EAAI Journal 2026 Journal Article
An ultra-efficient edge-based wearable system for real-time and remote blood pressure monitoring
- Wei Xiang
- Jian Liu
- Shuaicong Hu
- HaiHui Zhang
- Chao Huang
- Cuiwei Yang
Continuous blood pressure (BP) monitoring is crucial for health management, yet existing methods struggle with efficiency and adaptability in home and clinical environments. To address this, we propose the edge-based blood pressure estimation system (Edge-BP), an ultra-efficient wearable system for real-time, cuffless BP monitoring. First, we present the Cascaded Depthwise Separable Residual Network (CDS-Net), which employs a cascaded depthwise separable residual architecture and attention mechanisms to estimate BP from photoplethysmography (PPG) and electrocardiography (ECG) signals. Furthermore, we propose a progressive distillation-pruning framework, a model compression method that integrates dependency graph–guided structured pruning with dual-teacher knowledge distillation, substantially improving model compression efficiency.

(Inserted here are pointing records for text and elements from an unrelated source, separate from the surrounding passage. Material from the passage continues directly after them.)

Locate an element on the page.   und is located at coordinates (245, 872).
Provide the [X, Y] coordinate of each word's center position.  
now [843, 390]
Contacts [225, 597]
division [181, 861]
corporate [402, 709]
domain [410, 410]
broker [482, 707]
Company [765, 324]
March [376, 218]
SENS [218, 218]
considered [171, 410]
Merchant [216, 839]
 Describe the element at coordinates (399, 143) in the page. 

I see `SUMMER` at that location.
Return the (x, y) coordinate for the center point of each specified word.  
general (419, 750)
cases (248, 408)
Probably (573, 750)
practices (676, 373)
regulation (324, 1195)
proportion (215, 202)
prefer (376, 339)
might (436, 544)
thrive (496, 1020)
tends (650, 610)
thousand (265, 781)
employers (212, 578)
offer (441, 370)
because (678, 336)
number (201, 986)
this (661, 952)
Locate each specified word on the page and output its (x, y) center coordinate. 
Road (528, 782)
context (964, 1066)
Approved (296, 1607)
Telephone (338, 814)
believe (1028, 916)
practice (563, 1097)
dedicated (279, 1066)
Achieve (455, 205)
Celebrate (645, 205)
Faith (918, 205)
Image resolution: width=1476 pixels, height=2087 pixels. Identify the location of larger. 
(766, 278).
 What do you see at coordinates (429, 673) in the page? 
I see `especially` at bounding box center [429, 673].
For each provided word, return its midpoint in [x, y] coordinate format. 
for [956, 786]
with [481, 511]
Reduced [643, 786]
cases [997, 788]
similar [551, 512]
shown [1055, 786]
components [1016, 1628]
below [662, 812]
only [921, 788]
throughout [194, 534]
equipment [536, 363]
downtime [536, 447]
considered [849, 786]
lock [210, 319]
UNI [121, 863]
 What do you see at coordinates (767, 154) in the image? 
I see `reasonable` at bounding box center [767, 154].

We also develop a wearable device for synchronized PPG and ECG acquisition, leveraging cross-database transfer learning to improve adaptability. The optimized model is deployed on a neural processing unit (NPU) and integrated with fourth-generation (4G) communication, enabling remote monitoring and automatic alerts for abnormal BP detection. CDS-Net exhibits superior performance in estimating systolic blood pressure (SBP) and diastolic blood pressure (DBP), with mean absolute error (MAE) 3. 52 mm of mercury (mmHg) and 2. 00 mmHg, respectively. Even after the model is compressed—reducing parameters by 94. 4 % and computational complexity by 93. 7 %—it still achieves MAEs 4. 12 mmHg and 2. 86 mmHg for SBP and DBP estimation. The testing results meet standards set by the British Hypertension Society and the Institute of Electrical and Electronics Engineers. This study provides a comprehensive solution for continuous BP monitoring in both home and clinical settings, paving the way for future advancements in wearable, physiological signal-based health management.